Elsewhere in the country, gas operators are working on plans to show how the existing gas grid can be upgraded for more hydrogen in future, which would allow the gas to be transported over long distances.
The government also sees opportunities to cooperate with other countries around the North Sea, such as Denmark, in relation to producing hydrogen at scale from offshore wind-produced electricity, Nikogosian adds.
A key issue to be addressed is the overall efficiency of hydrogen transportation and distribution, says Linde’s Heisterkamp.
"The future success of the industry also depends on decoupling the point of production from the point of use," he explains.
"In other words a pipeline infrastructure for hydrogen is key to success. With that hydrogen can be produced where conditions are ideal and the full potential of hydrogen for decarbonising sectors can be deployed."
Using local resources — France launches first wind-powered hydrogen plant
A start-up has raised €8 million to build France’s first wind-powered hydrogen plant in the north-west of the country, with plans to deploy its concept to offshore wind by 2025.
Lhyfe, a French company founded in 2017, has developed a way to produce hydrogen with electrolysis using renewable energy without being connected to the grid.

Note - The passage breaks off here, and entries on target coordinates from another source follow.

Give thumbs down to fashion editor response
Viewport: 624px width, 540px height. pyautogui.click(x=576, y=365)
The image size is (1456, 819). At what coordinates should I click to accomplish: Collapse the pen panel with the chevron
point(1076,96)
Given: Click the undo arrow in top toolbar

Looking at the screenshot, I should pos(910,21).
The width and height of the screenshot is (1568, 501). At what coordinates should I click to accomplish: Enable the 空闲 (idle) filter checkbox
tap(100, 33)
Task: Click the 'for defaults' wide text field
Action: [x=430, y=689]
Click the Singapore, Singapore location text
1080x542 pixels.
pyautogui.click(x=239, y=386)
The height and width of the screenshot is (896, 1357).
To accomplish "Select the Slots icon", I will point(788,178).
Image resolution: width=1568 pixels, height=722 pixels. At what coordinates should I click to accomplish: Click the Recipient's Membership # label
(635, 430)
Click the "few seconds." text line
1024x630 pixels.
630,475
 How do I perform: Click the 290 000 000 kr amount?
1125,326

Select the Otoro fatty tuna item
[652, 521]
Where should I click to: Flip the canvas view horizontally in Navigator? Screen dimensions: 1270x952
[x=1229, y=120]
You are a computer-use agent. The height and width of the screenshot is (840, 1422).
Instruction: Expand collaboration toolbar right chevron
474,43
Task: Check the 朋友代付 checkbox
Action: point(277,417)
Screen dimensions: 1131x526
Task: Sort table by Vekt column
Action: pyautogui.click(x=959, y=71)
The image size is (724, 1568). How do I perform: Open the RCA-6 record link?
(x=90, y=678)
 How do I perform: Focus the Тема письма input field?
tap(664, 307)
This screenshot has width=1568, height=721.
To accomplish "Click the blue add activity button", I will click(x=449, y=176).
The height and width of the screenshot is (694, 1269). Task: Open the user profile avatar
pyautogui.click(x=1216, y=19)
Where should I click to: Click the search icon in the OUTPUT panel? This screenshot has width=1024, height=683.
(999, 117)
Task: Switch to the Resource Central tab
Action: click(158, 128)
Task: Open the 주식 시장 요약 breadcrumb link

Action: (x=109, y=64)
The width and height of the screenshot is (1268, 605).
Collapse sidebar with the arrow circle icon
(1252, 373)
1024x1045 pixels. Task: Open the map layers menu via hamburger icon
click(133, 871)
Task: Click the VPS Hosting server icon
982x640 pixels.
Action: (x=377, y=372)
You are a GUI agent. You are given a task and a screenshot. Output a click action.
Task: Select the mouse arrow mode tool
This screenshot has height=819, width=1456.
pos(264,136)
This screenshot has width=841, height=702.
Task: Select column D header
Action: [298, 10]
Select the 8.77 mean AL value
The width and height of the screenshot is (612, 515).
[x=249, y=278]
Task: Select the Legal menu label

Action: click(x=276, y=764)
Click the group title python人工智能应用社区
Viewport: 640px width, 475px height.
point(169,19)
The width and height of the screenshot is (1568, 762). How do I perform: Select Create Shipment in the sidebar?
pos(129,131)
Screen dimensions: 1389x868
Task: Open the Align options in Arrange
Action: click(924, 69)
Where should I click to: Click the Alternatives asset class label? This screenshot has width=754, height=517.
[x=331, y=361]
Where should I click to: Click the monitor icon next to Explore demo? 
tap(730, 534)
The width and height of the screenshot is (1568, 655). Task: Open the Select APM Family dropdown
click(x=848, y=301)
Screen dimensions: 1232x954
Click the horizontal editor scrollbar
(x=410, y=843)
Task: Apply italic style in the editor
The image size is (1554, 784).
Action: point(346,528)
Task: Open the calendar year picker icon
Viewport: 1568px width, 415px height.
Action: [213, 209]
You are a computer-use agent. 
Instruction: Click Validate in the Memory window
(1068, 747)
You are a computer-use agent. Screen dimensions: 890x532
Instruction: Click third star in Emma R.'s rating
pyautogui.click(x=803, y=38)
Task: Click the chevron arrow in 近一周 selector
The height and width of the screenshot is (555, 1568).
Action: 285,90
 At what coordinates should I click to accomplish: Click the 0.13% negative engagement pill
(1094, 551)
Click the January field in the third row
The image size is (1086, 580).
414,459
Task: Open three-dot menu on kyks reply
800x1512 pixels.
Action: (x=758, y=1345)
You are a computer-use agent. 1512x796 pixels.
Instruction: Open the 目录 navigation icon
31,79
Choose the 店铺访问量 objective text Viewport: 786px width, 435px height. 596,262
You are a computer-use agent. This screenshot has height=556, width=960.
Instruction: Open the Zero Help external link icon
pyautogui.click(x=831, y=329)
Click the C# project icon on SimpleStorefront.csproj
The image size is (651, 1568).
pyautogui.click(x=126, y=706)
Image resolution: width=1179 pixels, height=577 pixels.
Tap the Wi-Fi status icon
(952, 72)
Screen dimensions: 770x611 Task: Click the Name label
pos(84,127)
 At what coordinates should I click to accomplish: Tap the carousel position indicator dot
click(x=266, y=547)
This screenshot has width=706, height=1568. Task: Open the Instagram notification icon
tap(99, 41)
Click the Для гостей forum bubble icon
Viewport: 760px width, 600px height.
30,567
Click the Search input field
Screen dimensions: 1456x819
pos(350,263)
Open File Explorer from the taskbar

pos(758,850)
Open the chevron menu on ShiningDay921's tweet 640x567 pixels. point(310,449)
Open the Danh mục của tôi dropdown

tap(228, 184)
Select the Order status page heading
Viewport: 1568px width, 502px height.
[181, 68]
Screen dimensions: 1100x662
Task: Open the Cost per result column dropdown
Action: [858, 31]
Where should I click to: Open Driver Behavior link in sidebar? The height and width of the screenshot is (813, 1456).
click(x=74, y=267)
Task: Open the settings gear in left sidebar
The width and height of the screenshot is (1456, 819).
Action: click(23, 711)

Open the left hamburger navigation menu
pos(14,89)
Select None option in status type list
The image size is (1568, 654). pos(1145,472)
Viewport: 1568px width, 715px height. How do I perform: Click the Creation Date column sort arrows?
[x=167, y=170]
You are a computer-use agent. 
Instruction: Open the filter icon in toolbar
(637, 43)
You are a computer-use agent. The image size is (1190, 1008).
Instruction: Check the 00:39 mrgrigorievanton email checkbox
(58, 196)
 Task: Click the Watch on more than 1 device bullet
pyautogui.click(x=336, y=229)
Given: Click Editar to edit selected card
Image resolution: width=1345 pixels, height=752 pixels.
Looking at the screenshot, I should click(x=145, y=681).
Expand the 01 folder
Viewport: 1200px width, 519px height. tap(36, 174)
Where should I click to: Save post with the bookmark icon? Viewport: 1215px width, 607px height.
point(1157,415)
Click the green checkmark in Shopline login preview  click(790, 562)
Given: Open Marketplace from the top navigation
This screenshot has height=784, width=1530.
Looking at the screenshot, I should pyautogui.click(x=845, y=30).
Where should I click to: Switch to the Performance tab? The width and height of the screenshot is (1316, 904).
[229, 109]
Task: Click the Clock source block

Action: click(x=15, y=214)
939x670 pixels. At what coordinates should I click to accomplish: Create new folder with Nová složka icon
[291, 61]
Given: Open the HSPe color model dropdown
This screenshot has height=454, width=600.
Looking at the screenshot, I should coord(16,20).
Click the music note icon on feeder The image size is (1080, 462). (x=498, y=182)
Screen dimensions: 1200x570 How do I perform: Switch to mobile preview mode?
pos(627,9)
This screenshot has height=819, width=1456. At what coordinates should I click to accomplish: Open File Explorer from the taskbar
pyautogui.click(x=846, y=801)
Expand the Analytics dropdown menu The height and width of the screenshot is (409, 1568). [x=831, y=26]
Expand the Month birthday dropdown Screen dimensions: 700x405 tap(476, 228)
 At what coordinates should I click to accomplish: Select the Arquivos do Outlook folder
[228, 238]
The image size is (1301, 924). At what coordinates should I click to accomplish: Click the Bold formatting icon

"This is the first time an industrial-sized electrolyser will be powered with 100% renewable energy," Lhyfe founder Matthieu Guesné said.
Construction of the new demonstrator plant will begin in the next few months. It will be located beside an eight-turbine onshore wind project at Bouin, 50km south-west of Nantes in the Loire region.
The site is owned by local authorities that have also invested in Lhyfe.
Some of the turbines at the wind farm will initially be set aside to power the electrolyser.
By 2021, the company aims to be producing 300kg of hydrogen daily — gradually moving up to several tonnes — which will be delivered to the nearby town of La Roche-sur-Yon, where a hydrogen station will be installed to fuel the town’s newly-converted fleet of hydrogen-powered buses and refuse-collection vehicles.
Lhyfe’s model has been designed for local use and can be connected to different sources of renewable energy, which means it can be deployed easily.
The hydrogen it will produce is initially intended for transport and local industrial needs.
"We have developed an efficient and competitive turnkey industrial production solution, enabling local sourcing around our sites, which creates local jobs, income and energy independence.
"This is a break with the current model," said Guesné.
Over the next few years, the company hopes to be producing hydrogen from offshore-wind projects.
"The idea is to have small dedicated offshore wind projects, about 50km from the coast where they cannot be seen and where wind is constant.
"This is too far for producing electricity economically but not hydrogen. We will just replicate what we do onshore, offshore," said Guesné.